President Trump “is in deep trouble,” said Jennifer Rubin in WashingtonPost.com. That was the undeniable takeaway from last week’s testimony by former FBI Director James Comey before the Senate Intelligence Committee, which clearly “marked a turning point” in the running melodrama of Trump’s troubled presidency. Comey testified that the president summoned him to an awkward, one-on-one dinner at the White House, where he asked if he wanted to keep his job, and then ominously said, “I expect loyalty.” At a later group meeting in the Oval Office, Comey testified, Trump ordered everyone else out of the room and pressured him to drop the FBI investigation of fired national security adviser Michael Flynn. “I hope you can see your way clear to letting this go,” Trump allegedly said. These statements—along with Trump’s firing of Comey when he refused to bend to his will—look very much like obstruction of justice, an impeachable offense. Why was Trump so determined to get Comey to back off the investigation? asked Noah Rothman in NYDailyNews.com. You can only conclude he was very afraid “of what a deep dive into his campaign associates’ interactions with Russia might reveal.”
“It is never a good day when a former FBI director calls you a liar,” said Ed Rogers in WashingtonPost.com, but Comey’s testimony ended up being a “net plus for Trump.” For one thing, Comey corroborated the president’s claim—previously ridiculed by the media—that Comey assured Trump three times that he wasn’t personally under investigation. It may have been “clumsy, naïve, and smarmy” for the president to express “hope” that Comey would let the Flynn investigation go, but the fact that Comey ignored him proves it wasn’t an order or a crime. Trump-hating Democrats are desperate to get the president impeached, but if Trump can just settle down and let Mueller do his work, “the Russia investigation and all its subsidiaries will conclude without evidence of a crime.”

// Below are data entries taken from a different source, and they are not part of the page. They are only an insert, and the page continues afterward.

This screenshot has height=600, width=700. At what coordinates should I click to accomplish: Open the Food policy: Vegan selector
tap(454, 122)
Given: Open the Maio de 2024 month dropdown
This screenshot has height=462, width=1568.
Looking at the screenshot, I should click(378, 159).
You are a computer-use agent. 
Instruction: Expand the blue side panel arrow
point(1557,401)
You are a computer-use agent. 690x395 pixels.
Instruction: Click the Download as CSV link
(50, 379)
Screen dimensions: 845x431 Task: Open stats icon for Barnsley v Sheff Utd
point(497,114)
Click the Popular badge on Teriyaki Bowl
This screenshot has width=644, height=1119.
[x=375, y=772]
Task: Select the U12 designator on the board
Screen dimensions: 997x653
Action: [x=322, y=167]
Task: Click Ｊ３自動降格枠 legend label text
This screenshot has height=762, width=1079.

Trump’s defenders are in denial, said Ali Soufan in TheAtlantic.com. As a former FBI agent, I can read “between the lines” of Comey’s testimony, and he said several things that should keep Trump and his lawyers up nights. He made it clear several of Trump’s campaign aides are under investigation for their mysterious contacts with Russia—“and Trump was the head of the campaign.” When the Feds build a case against an organization, they start at the bottom and work upward, “turning” the lower ranks into informants as they go. And look who’s already under investigation: Flynn, Trump son-in-law Jared Kushner, former campaign adviser Carter Page, and former campaign chairman Paul Manafort. “Bear in mind, too, that obstruction of justice is just as much a crime as collusion with a foreign power.” When asked if the president had obstructed justice, Comey said he was “sure” the special counsel—his friend and FBI mentor Mueller— would make that part of his investigation.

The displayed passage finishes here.